=== Begin Enclosure ===
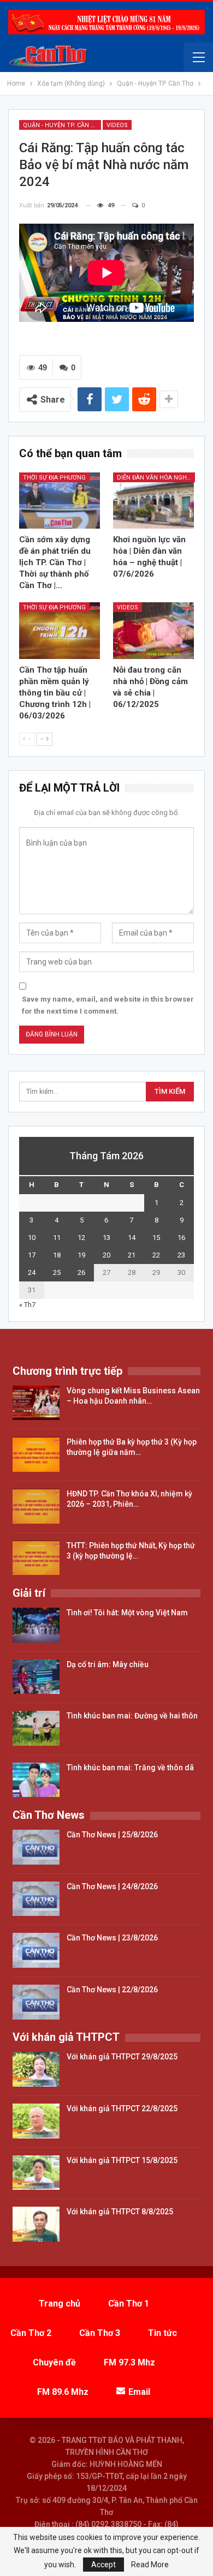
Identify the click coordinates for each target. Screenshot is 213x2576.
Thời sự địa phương (54, 477)
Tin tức (162, 2333)
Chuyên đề (54, 2362)
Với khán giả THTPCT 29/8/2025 (122, 2056)
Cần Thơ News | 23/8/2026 (112, 1937)
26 (81, 1272)
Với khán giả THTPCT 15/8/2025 (122, 2160)
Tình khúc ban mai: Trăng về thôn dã (130, 1767)
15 (156, 1237)
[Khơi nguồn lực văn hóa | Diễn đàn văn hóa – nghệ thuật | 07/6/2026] (153, 500)
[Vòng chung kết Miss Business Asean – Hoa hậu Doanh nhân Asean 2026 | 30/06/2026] (36, 1403)
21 (131, 1255)
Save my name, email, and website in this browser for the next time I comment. (108, 1005)
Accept (103, 2564)
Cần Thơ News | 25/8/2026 (112, 1834)
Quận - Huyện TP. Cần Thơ (62, 125)
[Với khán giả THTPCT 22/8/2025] (36, 2121)
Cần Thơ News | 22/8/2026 (112, 1989)
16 (181, 1237)
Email (139, 2392)
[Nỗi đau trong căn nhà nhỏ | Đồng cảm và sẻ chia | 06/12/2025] (153, 630)
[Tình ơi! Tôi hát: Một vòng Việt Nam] (36, 1625)
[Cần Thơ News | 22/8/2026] (36, 2002)
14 (131, 1237)
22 (156, 1255)
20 (106, 1255)
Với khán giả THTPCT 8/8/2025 (120, 2211)
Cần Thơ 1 (128, 2303)
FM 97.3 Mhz (129, 2362)
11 (57, 1237)
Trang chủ (59, 2303)
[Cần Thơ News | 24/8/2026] (36, 1899)
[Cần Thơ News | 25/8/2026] (36, 1847)
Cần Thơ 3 (99, 2333)
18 (57, 1255)
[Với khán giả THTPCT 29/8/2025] (36, 2069)
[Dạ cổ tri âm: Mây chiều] (36, 1677)
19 (81, 1255)
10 (32, 1237)
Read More (150, 2564)
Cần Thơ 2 (30, 2333)
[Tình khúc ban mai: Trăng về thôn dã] (36, 1780)
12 (81, 1237)
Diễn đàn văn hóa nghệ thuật (156, 477)
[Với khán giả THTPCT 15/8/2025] (36, 2172)
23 (181, 1255)
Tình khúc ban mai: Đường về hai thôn (132, 1715)
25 (57, 1272)
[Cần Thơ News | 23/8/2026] (36, 1950)
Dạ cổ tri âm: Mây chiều (108, 1664)
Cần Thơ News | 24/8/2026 (112, 1886)
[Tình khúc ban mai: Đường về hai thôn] (36, 1728)
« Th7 (27, 1305)
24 (32, 1272)
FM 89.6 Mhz (62, 2392)
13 (106, 1237)
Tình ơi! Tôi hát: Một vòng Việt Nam (127, 1612)
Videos (117, 125)
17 (32, 1255)
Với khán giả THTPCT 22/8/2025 (122, 2108)
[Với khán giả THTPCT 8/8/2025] (36, 2224)
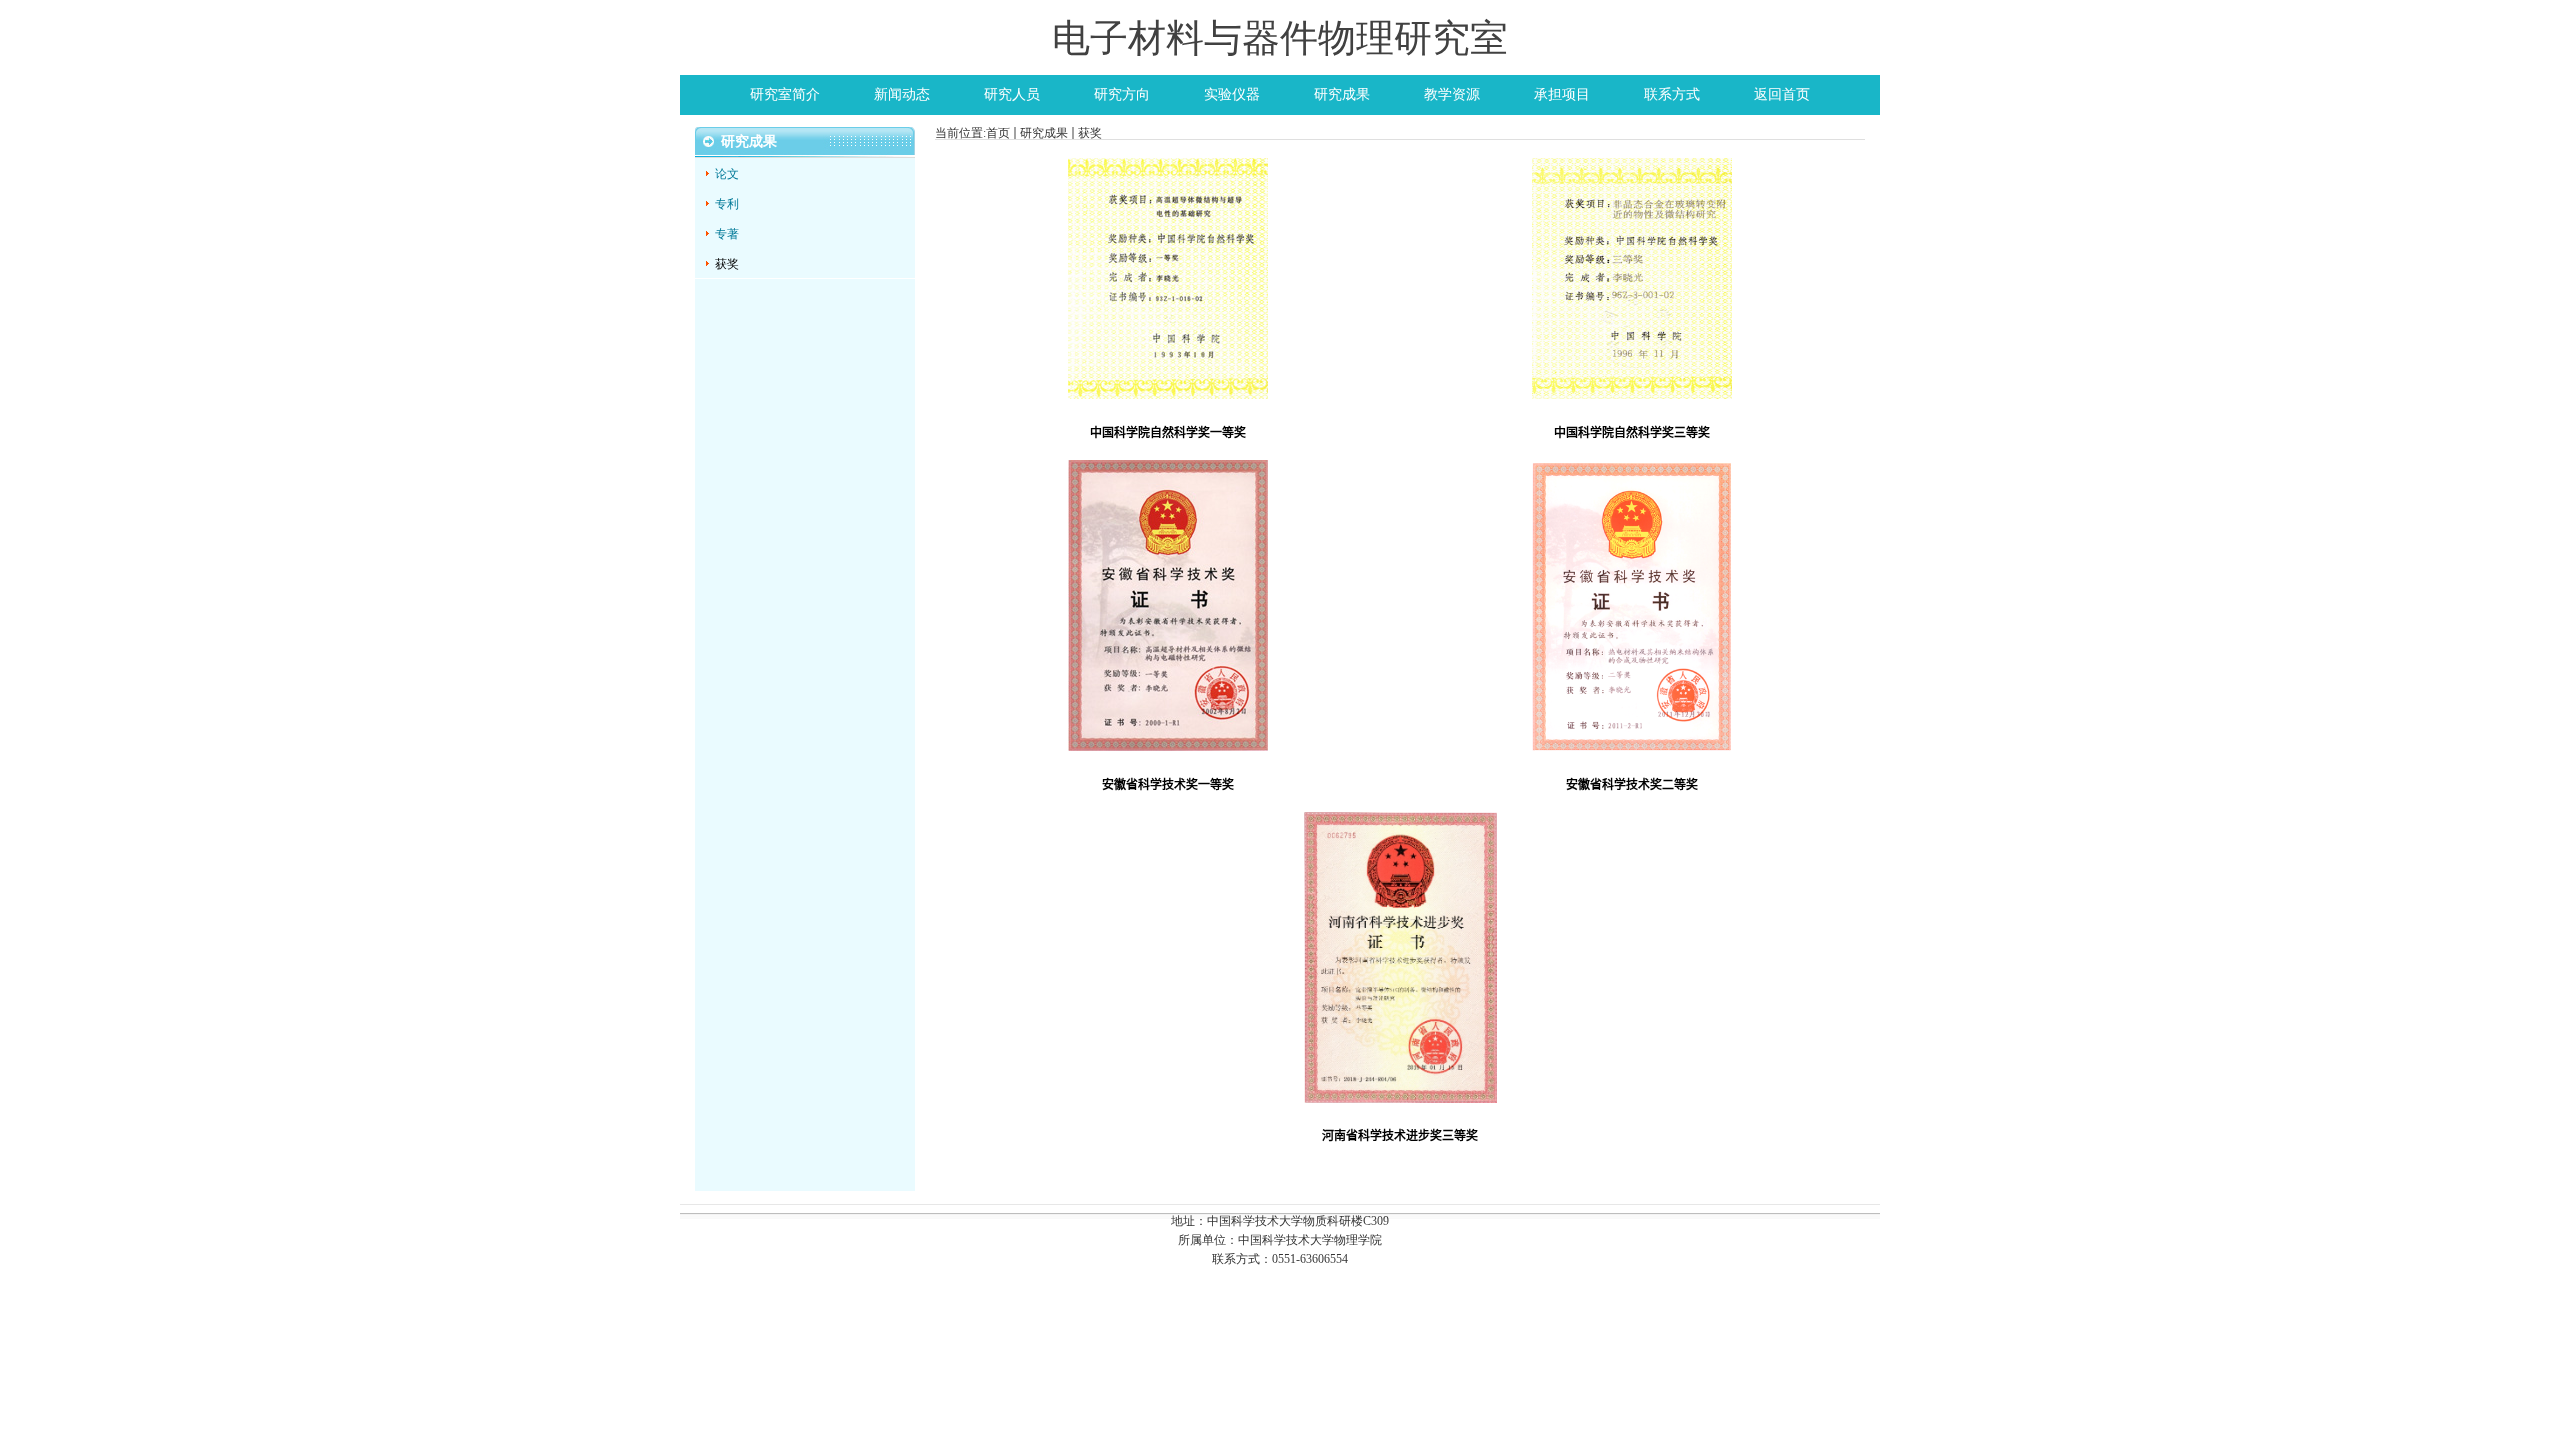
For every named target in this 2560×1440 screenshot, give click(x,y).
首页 (998, 133)
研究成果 (1044, 133)
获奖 (1090, 133)
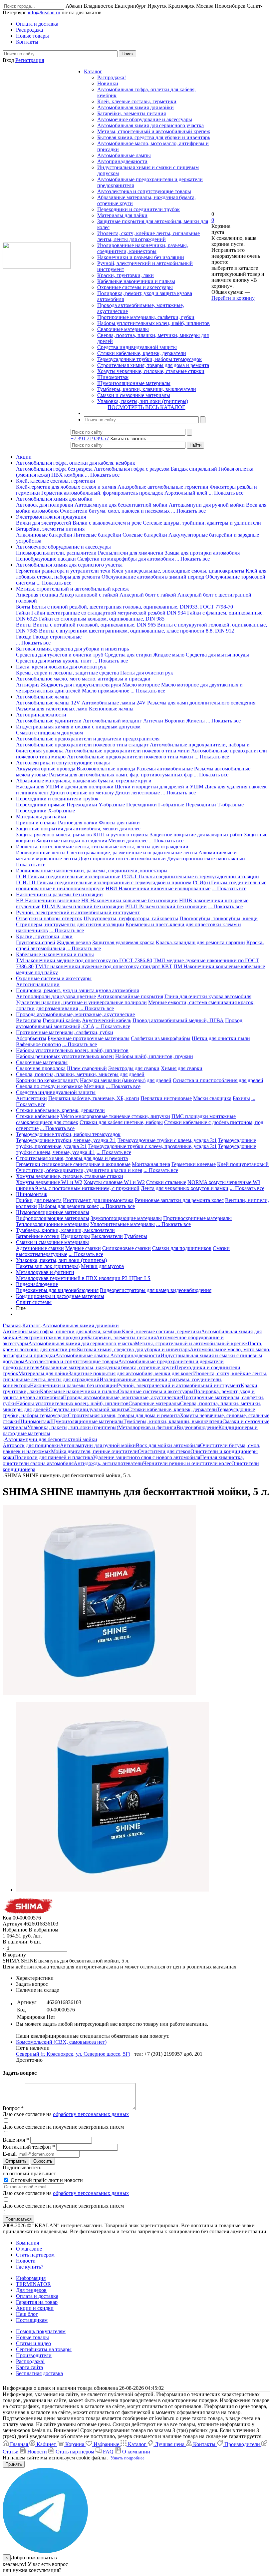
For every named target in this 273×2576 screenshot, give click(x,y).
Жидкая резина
=== End Enclosure ===
**TASK DETAILS:** When you reach the line with "17 (32, 1255)" in the records above, begin repeating the lines exactly, and stop after the line with "For every named target in this 273×2576". Skip all pictures.

**YOUR RESPONSE:**
17 (32, 1255)
Với khán giả THTPCT 22/8/2025 (122, 2108)
[Với khán giả THTPCT 8/8/2025] (36, 2224)
For every named target in this 2560×1440 screenshot, give click(x,y).
首页 (998, 133)
研究成果 (1044, 133)
获奖 (1090, 133)
For every named target in this 273×2576 screenshot, give click(x,y).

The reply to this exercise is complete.